Effect of initial conditions and loading path on earthquake nucleation

Previous studies of earthquake nucleation on faults with rate-and state-dependent friction show that nucleation process initially consists of a characteristic phase of localization to a limiting dimension, followed in some cases by a late-stage nucleation-zone expansion. Processes controlling the nucleation zone dimension are of interest for understanding scaling of the minimum earthquake dimensions and scaling of premonitory processes associated with earthquake nucleation. We examine the relationships among stressing history (loading path), initial conditions, and scaling of nucleation dimensions. Recent studies show that late-stage expansion depends strongly on the ratio of the rate-state parameters a and b. Increasing a/b to the limiting value of 1 favors expansion. We further find that initial conditions of frictional state theta and slip rate nu strongly regulate the effect of a/b on nucleation-zone expansion. Significant nucleation-zone expansion is restricted to a narrow region around a critical point in the domain of initial conditions. The critical point marks a point of divergent paths of evolving slip rate and frictional state.

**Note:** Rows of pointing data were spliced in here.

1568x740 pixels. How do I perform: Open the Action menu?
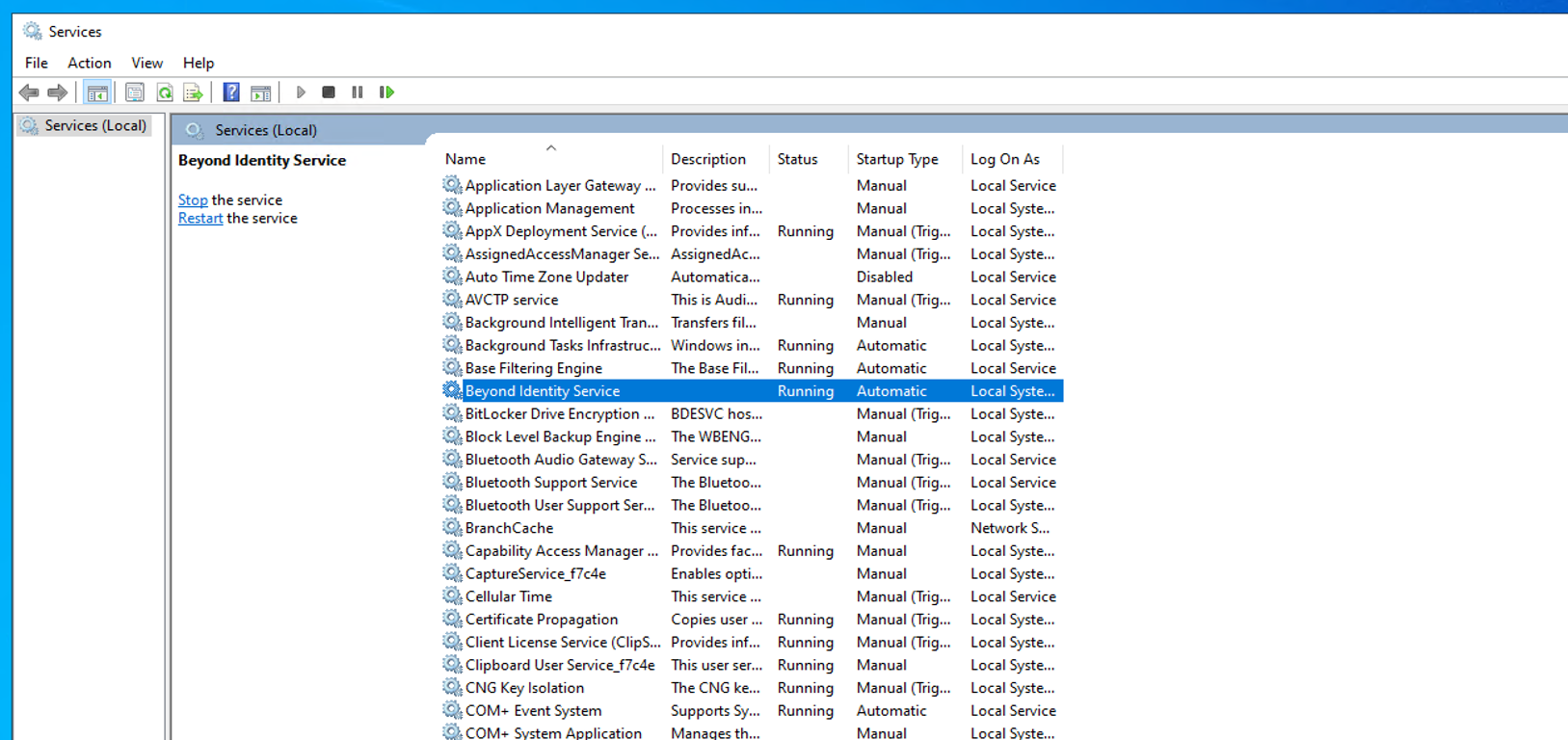click(89, 63)
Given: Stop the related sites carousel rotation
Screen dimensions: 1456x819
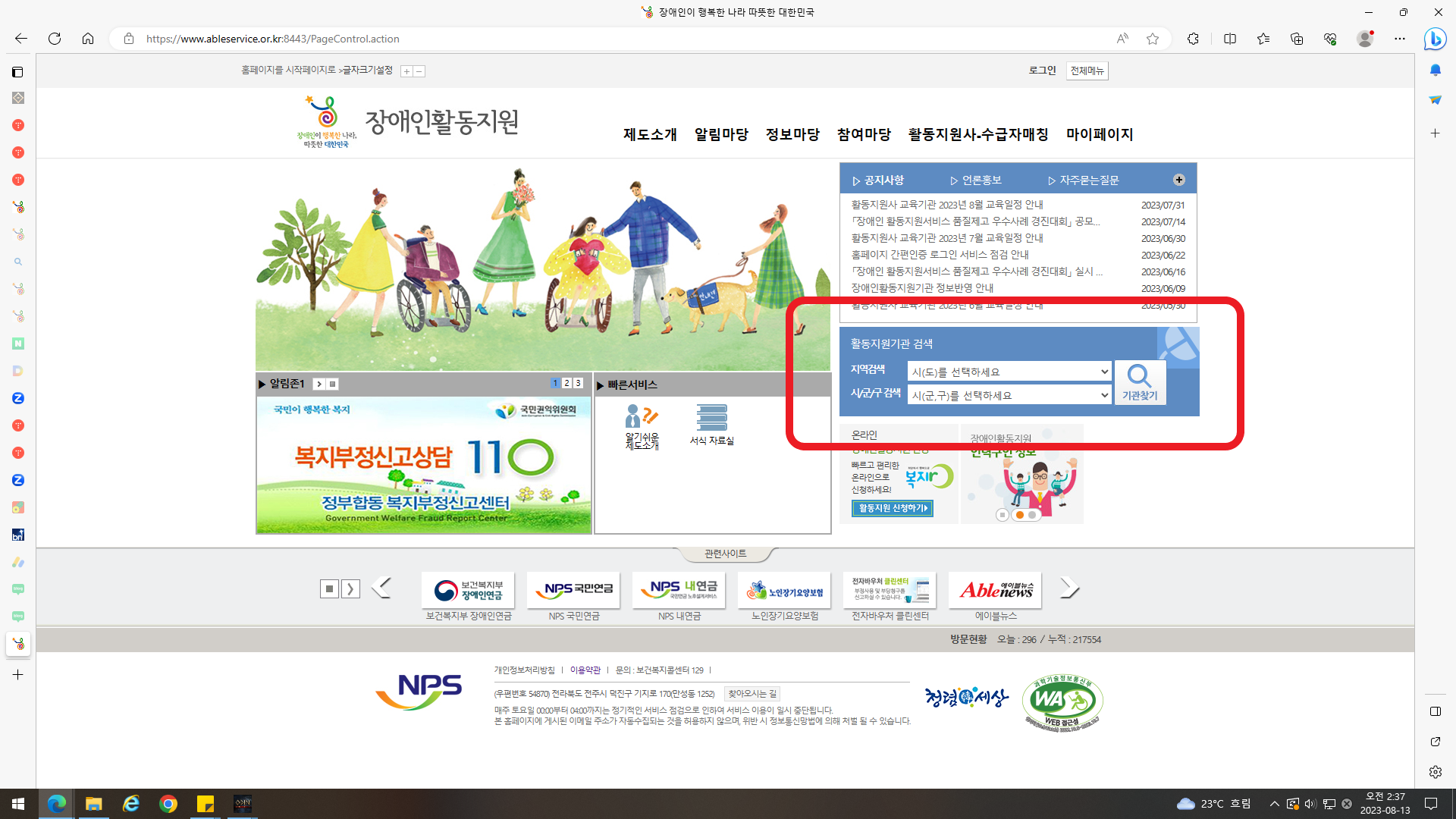Looking at the screenshot, I should click(329, 588).
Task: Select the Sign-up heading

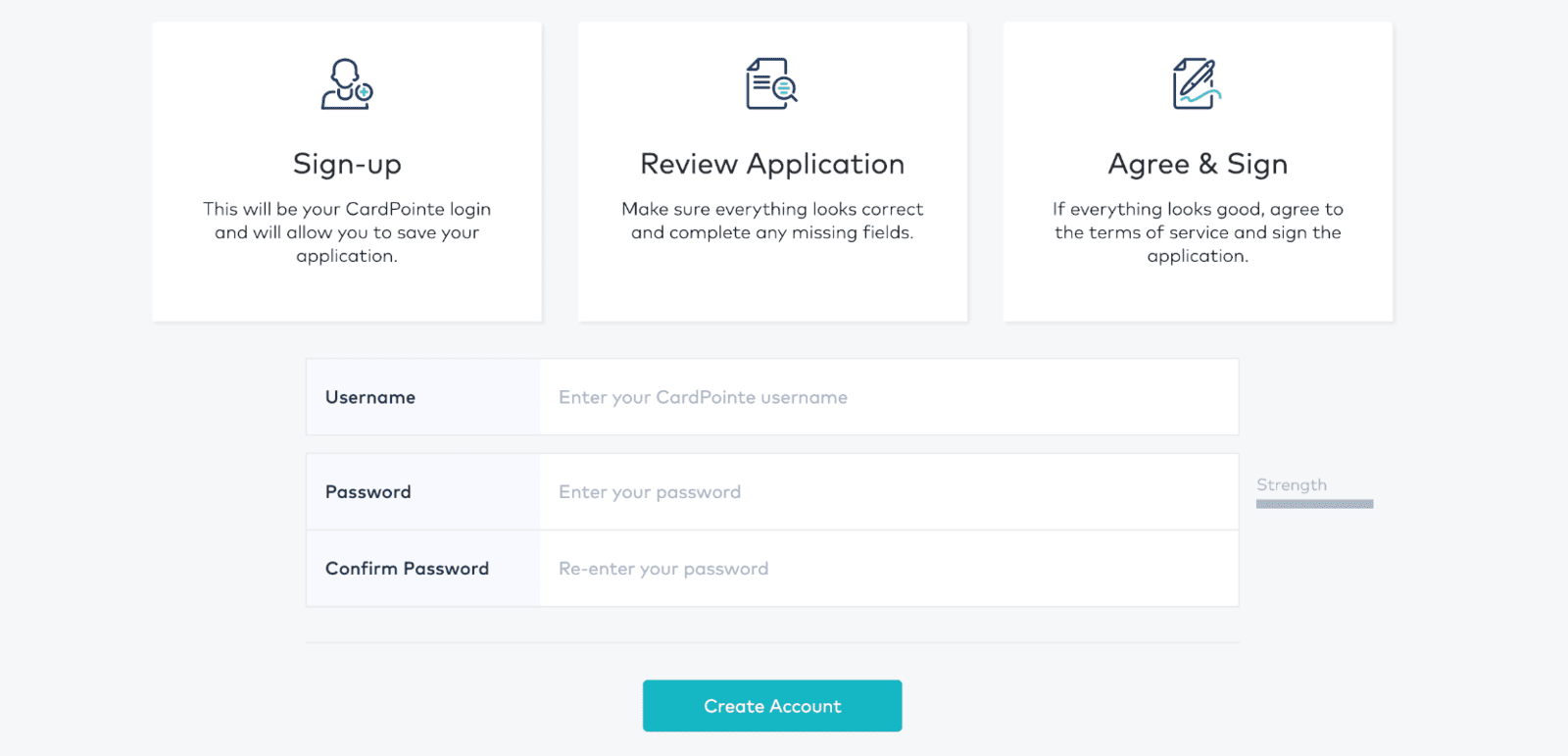Action: 347,164
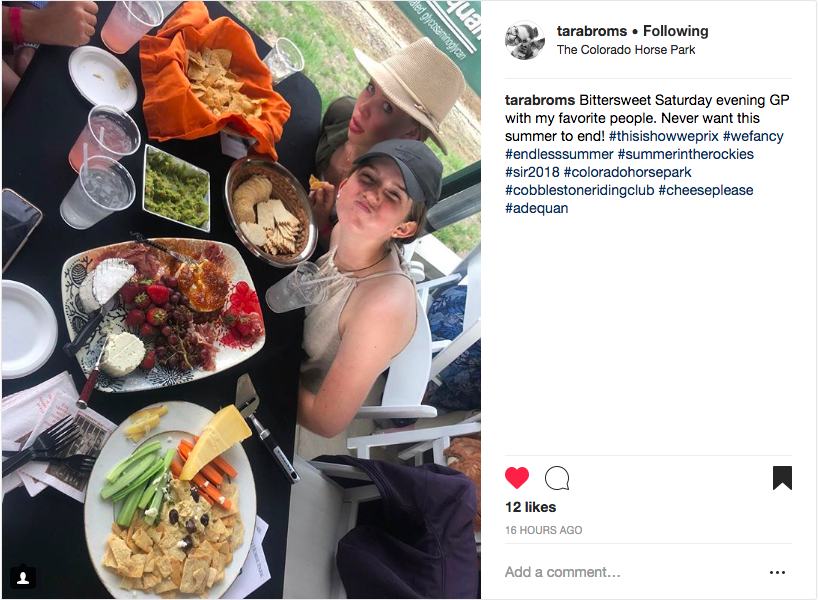View the 12 likes list
Image resolution: width=818 pixels, height=600 pixels.
point(531,507)
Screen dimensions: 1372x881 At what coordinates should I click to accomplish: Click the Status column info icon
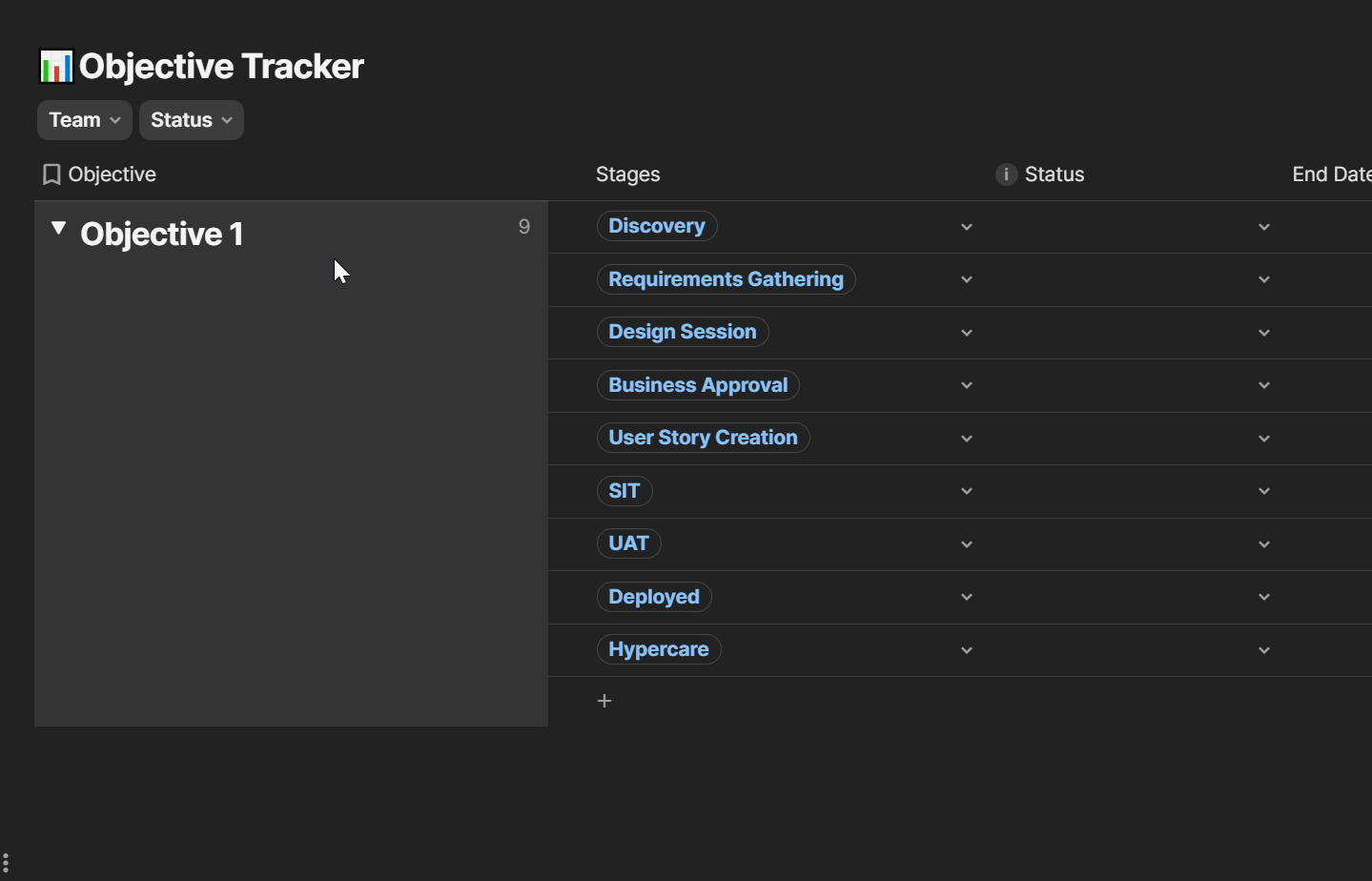pos(1006,174)
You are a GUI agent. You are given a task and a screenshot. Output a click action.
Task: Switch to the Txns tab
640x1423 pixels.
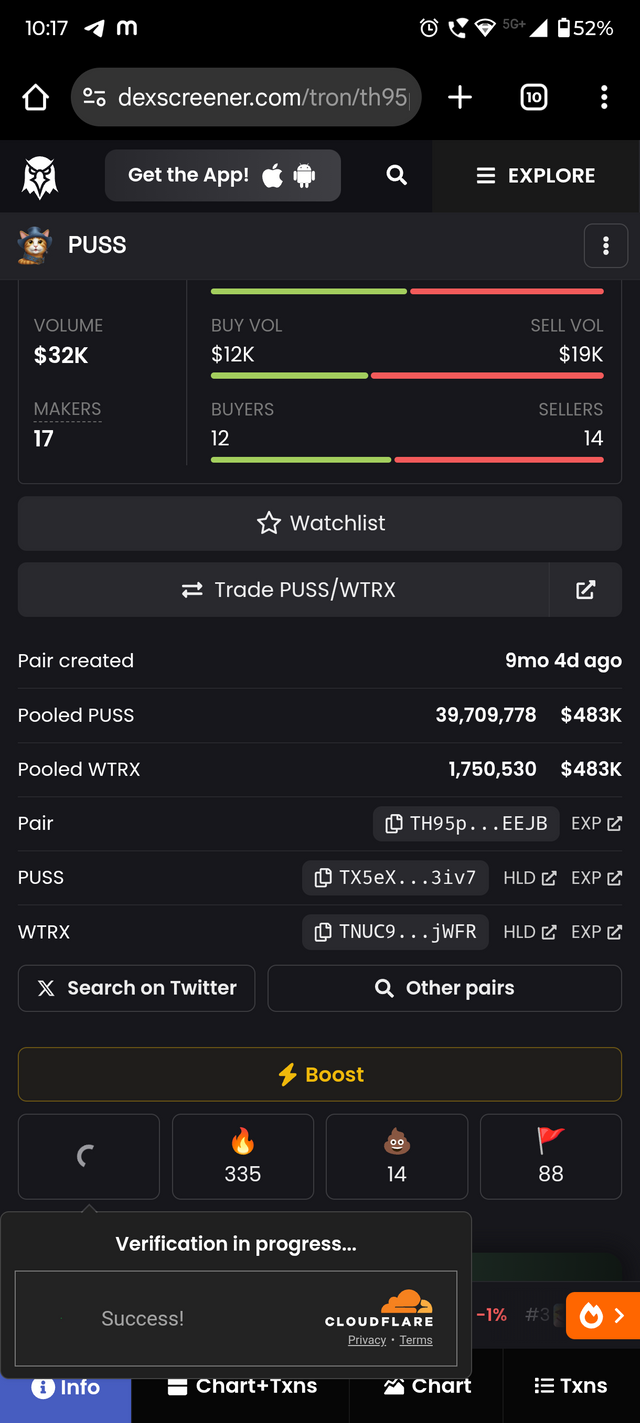571,1386
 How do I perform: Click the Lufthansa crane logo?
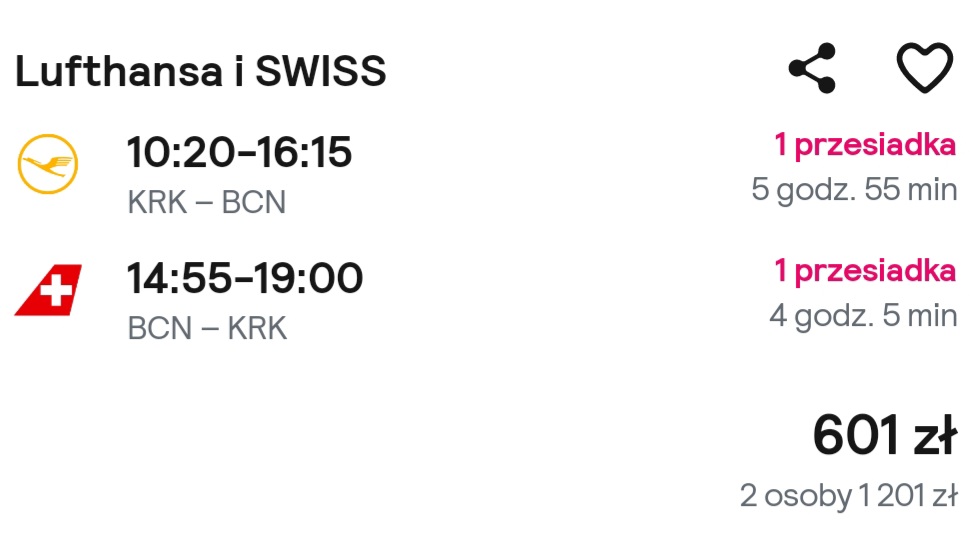point(48,164)
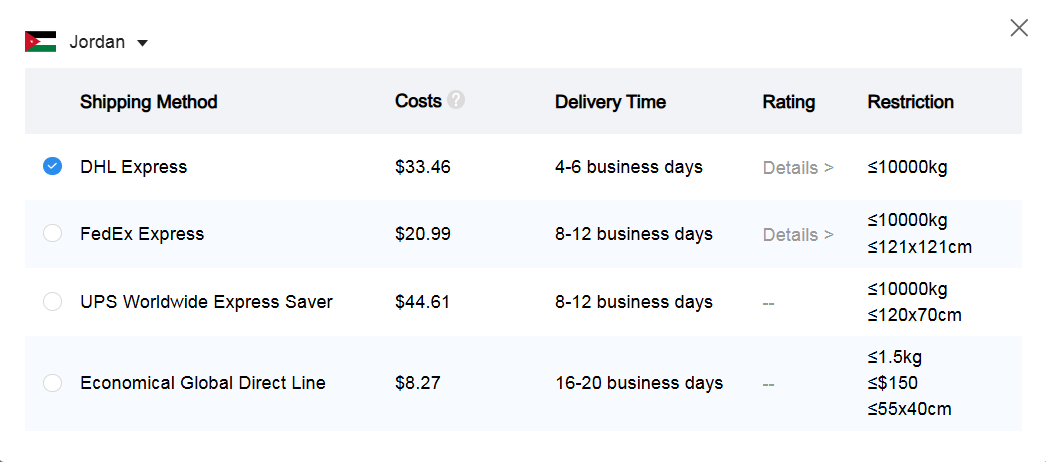Open the Jordan country dropdown arrow
This screenshot has width=1046, height=462.
142,43
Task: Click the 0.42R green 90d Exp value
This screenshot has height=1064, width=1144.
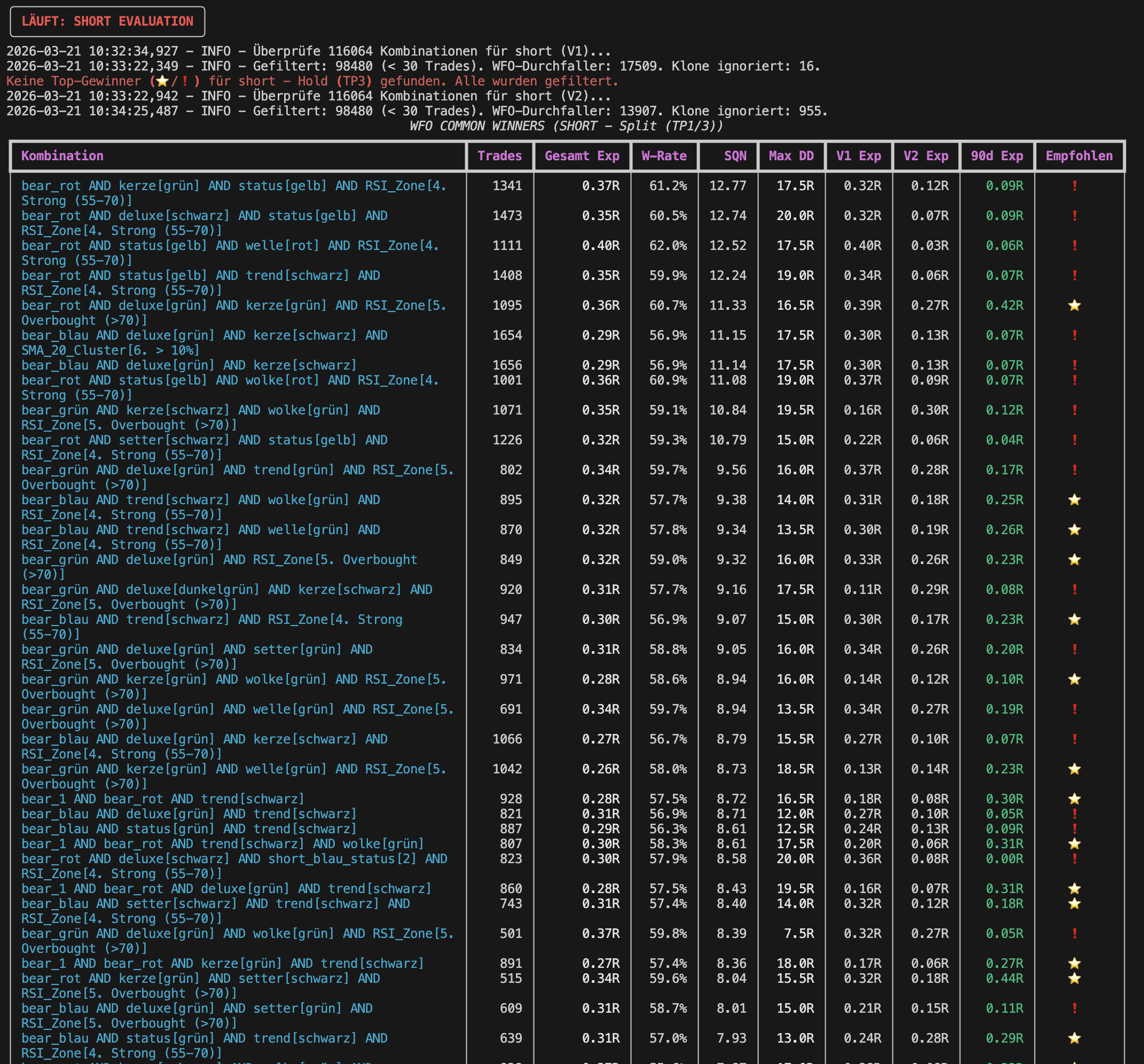Action: click(1004, 306)
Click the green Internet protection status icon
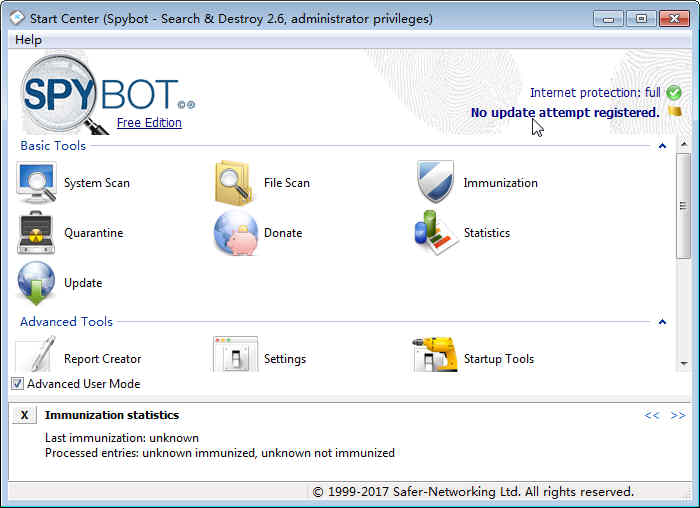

Away from the critical point, nucleation-zone expansion decreases rapidly and becomes rather weak. We conclude that evolution of theta and nu in natural earthquake cycles generally follows paths that significantly restrict nucleation-zone expansion, even for relatively large a/b values. This finding suggests that premonitory signals generated by a fast-slipping nucleation zone immediately before earthquakes may be small and difficult to detect.